The Mama Perspective | Motherhood and Maternal Wellbeing

A space for real stories, shared experiences and modern motherhood.

Keeping Your Relationship Alive After Kids

When you become parents, everything changes. The early days of parenthood are a beautiful blur of sleepless nights, endless nappies, feeding baby and trying to keep your tiny little humans alive. When we got to a certain point in Freddy’s life, we were sure that we wanted to try for a second baby. And how lucky are we to know have two beautiful boys?! 

With two children to care for, our time and energy naturally shifted towards them. Our days became filled with school/nursery runs, thinking about what to cook for tea again, bedtime routines and the constant juggle of family life, while we both work full-time too. Somewhere amongst all of that, it became easy to put our relationship on the bottom of the list. Not because we don’t care about each other, but because some days are just so draining.

I think this is something many parents experience. We spend so much time being mummy and daddy that we sometimes forget how important it is to still be husband and wife.
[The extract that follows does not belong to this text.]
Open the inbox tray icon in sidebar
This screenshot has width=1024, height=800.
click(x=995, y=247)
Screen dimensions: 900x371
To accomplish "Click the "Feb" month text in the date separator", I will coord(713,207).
Lately, we’ve been making a conscious effort to change that. Nothing dramatic. No grand gestures or expensive date nights. Just small, intentional moments together. Sometimes it’s sitting down in the evening and watching a TV series together (we’re fans of The Rookie). Sometimes it’s cuddling up on the couch after having some food together, and enjoying it all without distractions, even if that’s for only about 20 minutes at times. 

One of my favourite things has been making the most of the days we’re both working from home and sharing our lunch break together. It might only be thirty minutes, but those little pockets of time help us stay as us for a little while. And sometimes we alternate that time for the gym, working out together helps me feel a little more confident and it’s also something else we get to do together while the kids are in nursery and school. 
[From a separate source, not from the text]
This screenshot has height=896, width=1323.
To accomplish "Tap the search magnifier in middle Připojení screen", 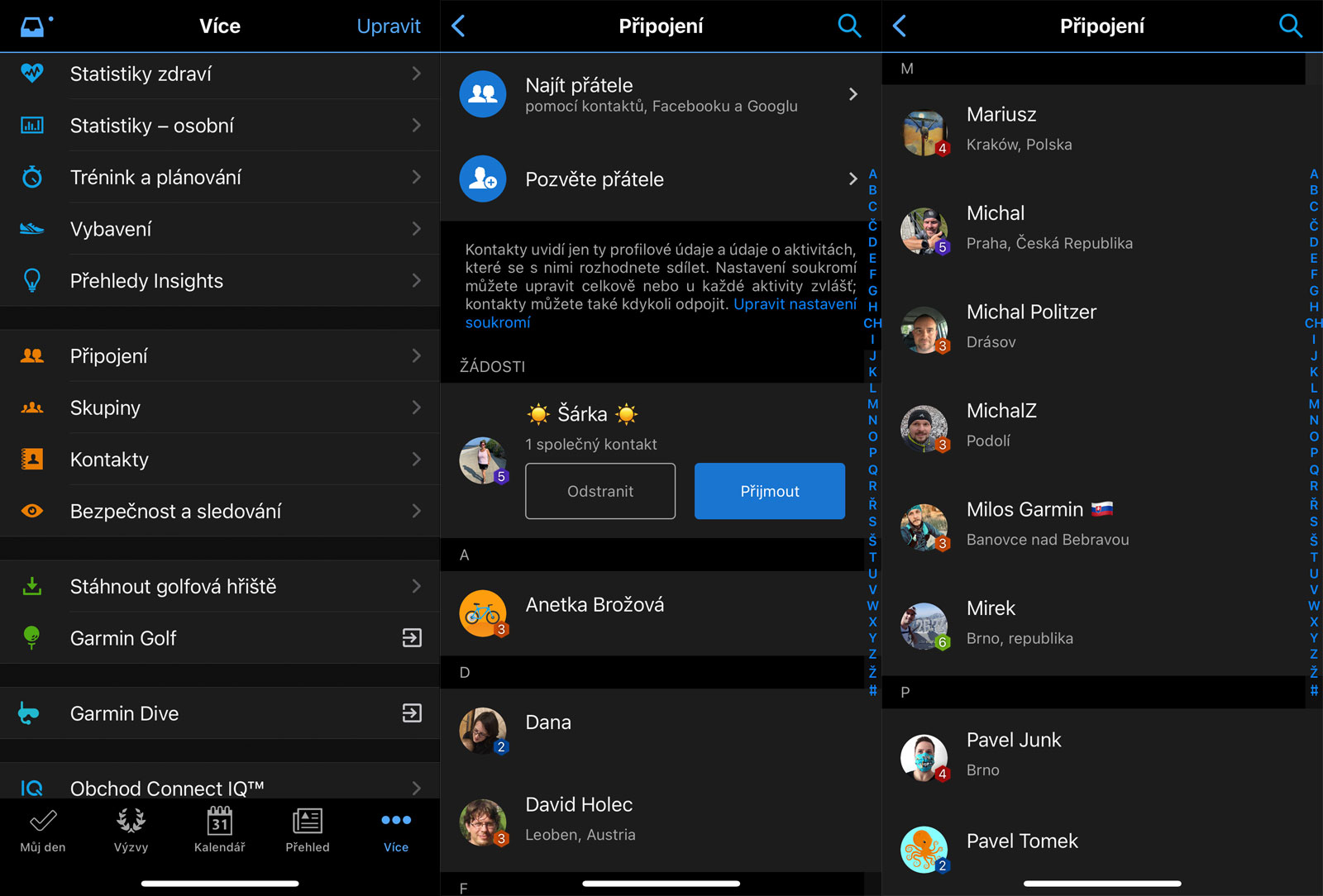I will click(849, 26).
What I’ve realised is that keeping your relationship alive doesn’t have to mean finding hours of free time that don’t exist. It’s about making the most of the moments you do have

I’m making more of an effort to hug Danny whenever I can, tell him I love him, and that I’m proud of him.!

These things might seem small, but they matter.

Parenthood can sometimes make you feel like you’re constantly giving pieces of yourself to everyone else. Taking time to dedicate to your relationship is important. It doesn’t mean you’re putting being a mum or dad second. In fact, you’re showing your kids what a happy and real relationship can look like and it creates a stronger foundation for the whole family.

We’re not perfect at it, and there are still days when the tiredness wins. But we’re learning that even small efforts can make a big difference. Because one day, the boys will be older and need us a little less. Back to the start like when we were a couple buying our first house together only this time as mum and dad. We’ve got to make these years count for something. 

And that’s a relationship and family worth pouring all of my heart into.